Development of the habitat suitability models

We used the geographic range and habitat preferences information obtained from the IUCN Red List of Threatened Species as a baseline for developing habitat suitability models for 5029 (94.32%) out of 5332 non-extinct (sensu IUCN Red List Category) known terrestrial (including coastal and flooded habitat) mammals. For 286 species (5.36%) we didn’t develop a habitat model either because we lack of literature information about species’ s habitat preferences or because of the critically small species’ s geographic range (below 100 km²) while no spatial information was available on the Extent of Occurrence of the remnant 17 species (0.13%). For the species without a defined habitat model we have considered the EOO as entirely suitable.

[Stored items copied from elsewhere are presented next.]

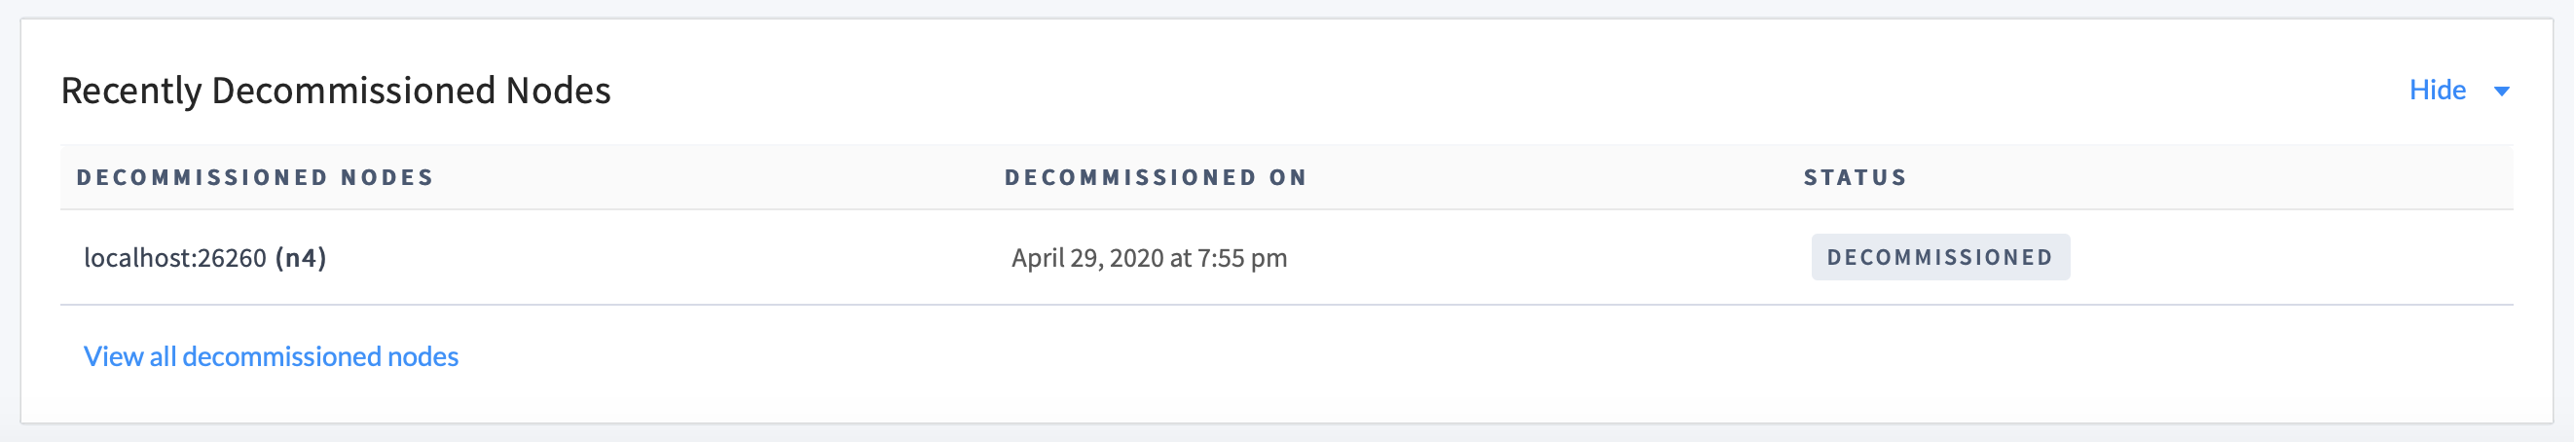Select the DECOMMISSIONED status badge
Viewport: 2574px width, 442px height.
pos(1939,257)

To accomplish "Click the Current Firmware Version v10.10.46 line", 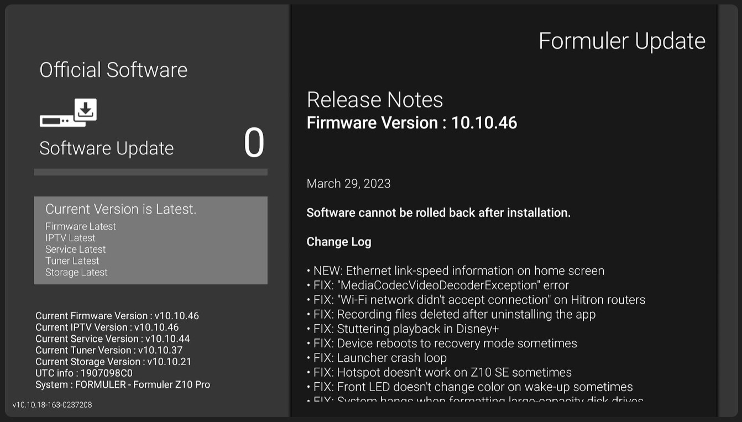I will [x=117, y=316].
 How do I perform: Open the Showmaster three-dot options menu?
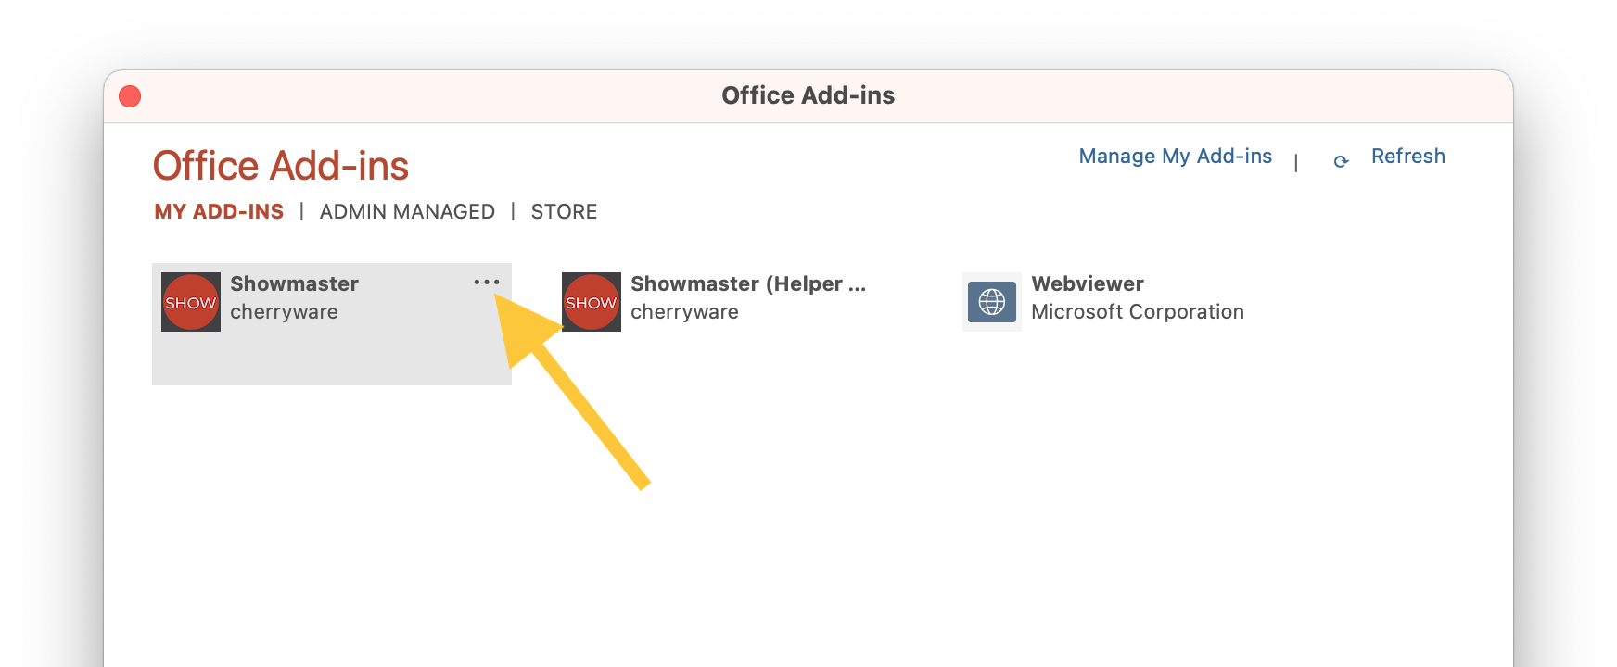pos(487,282)
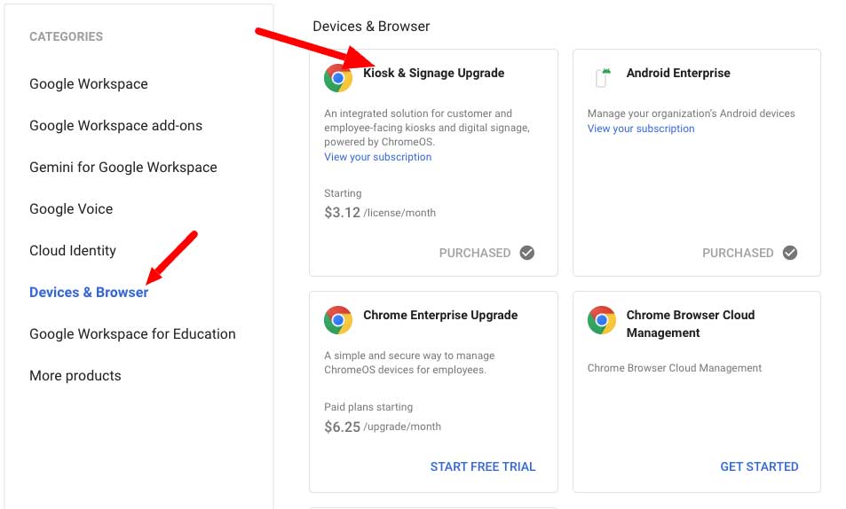Open Google Workspace for Education category

coord(132,334)
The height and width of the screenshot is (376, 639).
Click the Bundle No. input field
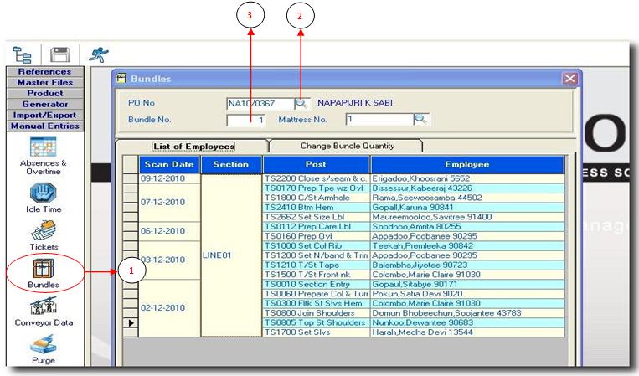click(246, 121)
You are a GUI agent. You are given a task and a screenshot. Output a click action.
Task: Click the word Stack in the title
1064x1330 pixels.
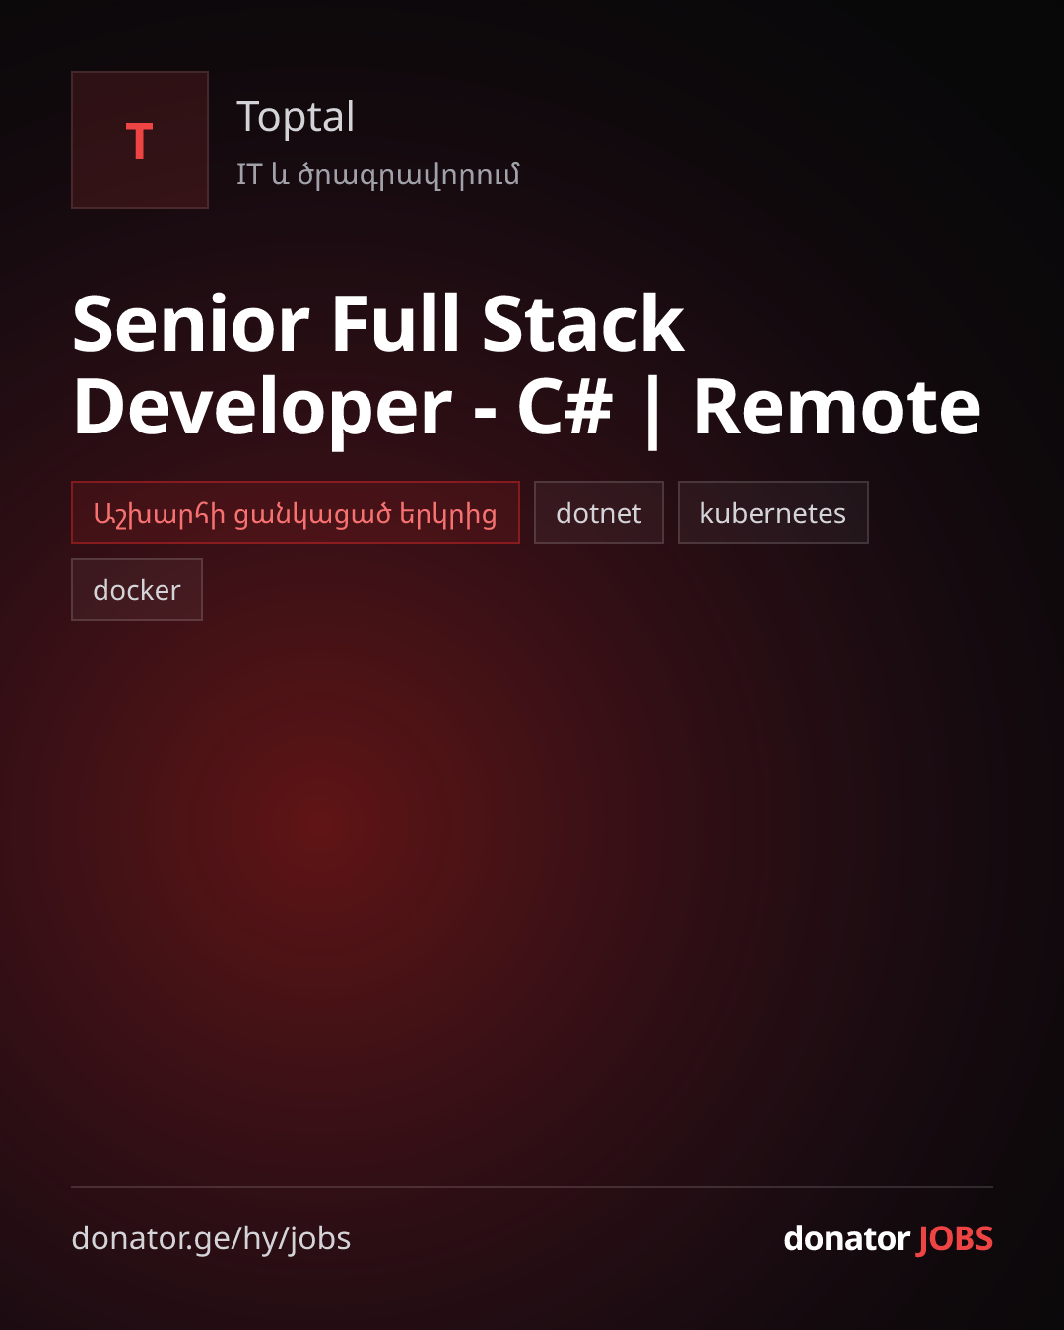583,323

For each species we developed a habitat suitability model at 300 m resolution and limited to within the species’ known geographic ranges, to avoid predicting species presence beyond their distribution limits. We focused on the following environmental variables: type of land cover, human impact, elevation, and hydrological features. The type of land cover and the amount of human impact were mapped through the Globcover ver. 2.1. This is a global, 300 m resolution map containing a legend based on the standard UN Land Cover Classification System. The advantage of using an LCCS-based land cover map is that the habitat preferences assessed against its legend can be easily applied to other maps in the future. The elevation map was produced by resampling to 300 m the SRTM elevation at 1 Arc seconds resolution (approximately 90 m at the equator). The map of water bodies was produced by merging two sources: a 300 m wide buffer around the 210 class (water) of the Globcover for polygonal water bodies (lakes and large rivers), and the Vmap0 linear permanent waters map (transformed to raster at 300 m resolution) for linear water bodies.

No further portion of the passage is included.